> Task requirements: Format the records from the start through the line containing "Contattaci (67, 136)", inclusive, as a two-column CSV with columns "target" and "coordinates". Give one row per record, with its text under "target" and its answer under "coordinates", each in a single quoted field with line breaks turned into spaces.
--- Start of Exercise inputs ---
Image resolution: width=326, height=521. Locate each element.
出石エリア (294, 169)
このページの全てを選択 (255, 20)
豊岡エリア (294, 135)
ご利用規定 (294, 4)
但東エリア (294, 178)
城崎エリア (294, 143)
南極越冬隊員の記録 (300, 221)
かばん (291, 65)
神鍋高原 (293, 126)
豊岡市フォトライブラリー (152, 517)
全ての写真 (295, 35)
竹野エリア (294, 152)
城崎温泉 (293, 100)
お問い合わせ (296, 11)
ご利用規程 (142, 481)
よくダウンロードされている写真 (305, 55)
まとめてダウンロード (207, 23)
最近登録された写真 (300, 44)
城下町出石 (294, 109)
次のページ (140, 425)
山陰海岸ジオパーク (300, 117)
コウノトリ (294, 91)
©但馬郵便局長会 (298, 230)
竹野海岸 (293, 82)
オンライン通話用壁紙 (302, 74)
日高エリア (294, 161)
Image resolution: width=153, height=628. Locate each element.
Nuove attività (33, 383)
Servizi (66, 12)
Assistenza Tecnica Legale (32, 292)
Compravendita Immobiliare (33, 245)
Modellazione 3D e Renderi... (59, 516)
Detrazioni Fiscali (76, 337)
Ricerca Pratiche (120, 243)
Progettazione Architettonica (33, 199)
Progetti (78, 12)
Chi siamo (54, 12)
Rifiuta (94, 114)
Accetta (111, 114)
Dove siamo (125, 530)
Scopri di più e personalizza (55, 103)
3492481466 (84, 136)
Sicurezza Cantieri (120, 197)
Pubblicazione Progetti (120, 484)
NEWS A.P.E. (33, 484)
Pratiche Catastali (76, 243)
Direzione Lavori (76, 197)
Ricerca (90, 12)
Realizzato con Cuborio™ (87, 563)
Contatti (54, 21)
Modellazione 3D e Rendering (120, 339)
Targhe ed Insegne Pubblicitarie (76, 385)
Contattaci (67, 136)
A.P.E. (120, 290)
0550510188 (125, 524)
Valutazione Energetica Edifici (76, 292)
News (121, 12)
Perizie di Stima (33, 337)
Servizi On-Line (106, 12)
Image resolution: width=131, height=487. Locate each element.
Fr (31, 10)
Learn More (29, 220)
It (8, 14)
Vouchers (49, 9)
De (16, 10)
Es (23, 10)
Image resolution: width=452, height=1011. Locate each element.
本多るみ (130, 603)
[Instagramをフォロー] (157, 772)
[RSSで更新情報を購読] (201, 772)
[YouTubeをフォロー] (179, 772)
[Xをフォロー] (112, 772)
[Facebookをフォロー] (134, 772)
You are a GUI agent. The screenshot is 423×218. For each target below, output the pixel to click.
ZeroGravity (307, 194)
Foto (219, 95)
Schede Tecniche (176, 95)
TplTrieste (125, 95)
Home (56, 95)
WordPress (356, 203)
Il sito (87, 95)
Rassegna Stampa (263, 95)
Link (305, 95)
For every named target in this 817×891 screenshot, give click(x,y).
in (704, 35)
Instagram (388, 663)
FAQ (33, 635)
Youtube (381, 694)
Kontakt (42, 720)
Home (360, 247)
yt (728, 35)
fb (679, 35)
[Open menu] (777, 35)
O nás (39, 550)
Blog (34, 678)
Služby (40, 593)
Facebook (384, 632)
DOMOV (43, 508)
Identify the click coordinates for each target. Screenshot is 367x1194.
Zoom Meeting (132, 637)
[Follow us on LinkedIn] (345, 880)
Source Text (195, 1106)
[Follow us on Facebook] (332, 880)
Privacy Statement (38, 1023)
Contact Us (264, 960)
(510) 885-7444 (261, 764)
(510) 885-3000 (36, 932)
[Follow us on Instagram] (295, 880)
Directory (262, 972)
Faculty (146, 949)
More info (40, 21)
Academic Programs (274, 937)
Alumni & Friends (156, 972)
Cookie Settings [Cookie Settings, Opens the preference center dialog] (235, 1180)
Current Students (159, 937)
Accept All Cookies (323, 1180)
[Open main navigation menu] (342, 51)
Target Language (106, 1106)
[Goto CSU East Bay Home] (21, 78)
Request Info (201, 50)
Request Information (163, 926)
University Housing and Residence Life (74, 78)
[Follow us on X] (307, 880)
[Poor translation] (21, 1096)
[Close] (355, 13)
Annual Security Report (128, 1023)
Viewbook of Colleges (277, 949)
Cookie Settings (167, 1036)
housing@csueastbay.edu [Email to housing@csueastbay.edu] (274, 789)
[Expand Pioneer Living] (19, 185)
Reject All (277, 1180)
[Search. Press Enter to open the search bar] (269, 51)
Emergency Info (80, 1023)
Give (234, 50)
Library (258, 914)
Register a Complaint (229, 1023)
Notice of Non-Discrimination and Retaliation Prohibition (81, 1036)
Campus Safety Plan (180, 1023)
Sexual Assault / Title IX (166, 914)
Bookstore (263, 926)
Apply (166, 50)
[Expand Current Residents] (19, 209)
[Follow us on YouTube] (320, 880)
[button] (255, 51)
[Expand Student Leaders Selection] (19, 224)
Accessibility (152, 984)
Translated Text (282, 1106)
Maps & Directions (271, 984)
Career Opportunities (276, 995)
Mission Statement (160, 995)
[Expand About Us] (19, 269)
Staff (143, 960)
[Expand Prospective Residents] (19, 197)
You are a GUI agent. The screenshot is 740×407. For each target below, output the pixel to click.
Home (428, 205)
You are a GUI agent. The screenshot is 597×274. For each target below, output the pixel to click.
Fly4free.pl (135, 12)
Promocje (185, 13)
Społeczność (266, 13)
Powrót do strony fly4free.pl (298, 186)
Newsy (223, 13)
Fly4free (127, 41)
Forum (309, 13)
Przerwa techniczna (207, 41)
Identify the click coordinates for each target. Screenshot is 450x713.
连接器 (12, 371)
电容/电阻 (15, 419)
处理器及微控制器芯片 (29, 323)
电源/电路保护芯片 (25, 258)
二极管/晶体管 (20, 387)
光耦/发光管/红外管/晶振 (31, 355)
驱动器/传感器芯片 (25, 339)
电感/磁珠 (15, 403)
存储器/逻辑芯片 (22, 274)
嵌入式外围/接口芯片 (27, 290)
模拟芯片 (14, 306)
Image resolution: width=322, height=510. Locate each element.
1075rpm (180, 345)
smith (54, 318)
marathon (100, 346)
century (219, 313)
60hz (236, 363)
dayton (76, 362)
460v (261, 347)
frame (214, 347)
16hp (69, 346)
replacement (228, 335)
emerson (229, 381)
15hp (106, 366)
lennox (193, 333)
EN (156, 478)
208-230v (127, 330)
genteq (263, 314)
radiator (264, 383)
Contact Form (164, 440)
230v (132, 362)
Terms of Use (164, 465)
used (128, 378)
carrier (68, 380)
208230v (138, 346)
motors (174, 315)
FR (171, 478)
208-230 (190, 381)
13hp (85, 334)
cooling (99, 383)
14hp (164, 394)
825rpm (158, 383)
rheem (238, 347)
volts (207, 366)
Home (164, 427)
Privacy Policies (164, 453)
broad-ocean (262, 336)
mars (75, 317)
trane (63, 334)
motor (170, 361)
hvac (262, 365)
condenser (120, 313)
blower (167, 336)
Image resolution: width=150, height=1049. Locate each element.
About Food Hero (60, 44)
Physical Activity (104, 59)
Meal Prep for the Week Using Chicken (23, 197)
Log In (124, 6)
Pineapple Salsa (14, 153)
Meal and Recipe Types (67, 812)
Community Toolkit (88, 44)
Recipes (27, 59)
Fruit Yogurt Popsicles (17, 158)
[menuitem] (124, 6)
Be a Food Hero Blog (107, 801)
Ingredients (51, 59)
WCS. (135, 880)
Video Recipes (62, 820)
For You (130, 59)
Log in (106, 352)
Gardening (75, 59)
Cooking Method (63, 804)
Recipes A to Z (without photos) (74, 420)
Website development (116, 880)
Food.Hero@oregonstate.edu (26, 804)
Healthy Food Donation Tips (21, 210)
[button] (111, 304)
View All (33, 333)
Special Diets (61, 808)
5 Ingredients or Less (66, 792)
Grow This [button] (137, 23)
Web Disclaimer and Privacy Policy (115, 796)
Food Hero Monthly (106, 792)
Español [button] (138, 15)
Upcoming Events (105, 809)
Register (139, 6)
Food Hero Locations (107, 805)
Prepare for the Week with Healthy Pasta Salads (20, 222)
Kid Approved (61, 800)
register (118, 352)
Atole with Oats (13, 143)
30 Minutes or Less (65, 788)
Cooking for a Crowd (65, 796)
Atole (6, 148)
--- End of Exercise inputs ---
> Solution for this problem:
target,coordinates
"Image resolution: width=326, height=521. Locate each element. 出石エリア","(294, 169)"
"このページの全てを選択","(255, 20)"
"豊岡エリア","(294, 135)"
"ご利用規定","(294, 4)"
"但東エリア","(294, 178)"
"城崎エリア","(294, 143)"
"南極越冬隊員の記録","(300, 221)"
"かばん","(291, 65)"
"神鍋高原","(293, 126)"
"豊岡市フォトライブラリー","(152, 517)"
"全ての写真","(295, 35)"
"竹野エリア","(294, 152)"
"城崎温泉","(293, 100)"
"お問い合わせ","(296, 11)"
"ご利用規程","(142, 481)"
"よくダウンロードされている写真","(305, 55)"
"まとめてダウンロード","(207, 23)"
"最近登録された写真","(300, 44)"
"城下町出石","(294, 109)"
"次のページ","(140, 425)"
"山陰海岸ジオパーク","(300, 117)"
"コウノトリ","(294, 91)"
"©但馬郵便局長会","(298, 230)"
"竹野海岸","(293, 82)"
"オンライン通話用壁紙","(302, 74)"
"日高エリア","(294, 161)"
"Image resolution: width=153, height=628. Locate each element. Nuove attività","(33, 383)"
"Servizi","(66, 12)"
"Assistenza Tecnica Legale","(32, 292)"
"Compravendita Immobiliare","(33, 245)"
"Modellazione 3D e Renderi...","(59, 516)"
"Detrazioni Fiscali","(76, 337)"
"Ricerca Pratiche","(120, 243)"
"Progettazione Architettonica","(33, 199)"
"Progetti","(78, 12)"
"Chi siamo","(54, 12)"
"Rifiuta","(94, 114)"
"Accetta","(111, 114)"
"Dove siamo","(125, 530)"
"Scopri di più e personalizza","(55, 103)"
"3492481466","(84, 136)"
"Sicurezza Cantieri","(120, 197)"
"Pubblicazione Progetti","(120, 484)"
"NEWS A.P.E.","(33, 484)"
"Pratiche Catastali","(76, 243)"
"Direzione Lavori","(76, 197)"
"Ricerca","(90, 12)"
"Realizzato con Cuborio™","(87, 563)"
"Contatti","(54, 21)"
"Modellazione 3D e Rendering","(120, 339)"
"Targhe ed Insegne Pubblicitarie","(76, 385)"
"Contattaci","(67, 136)"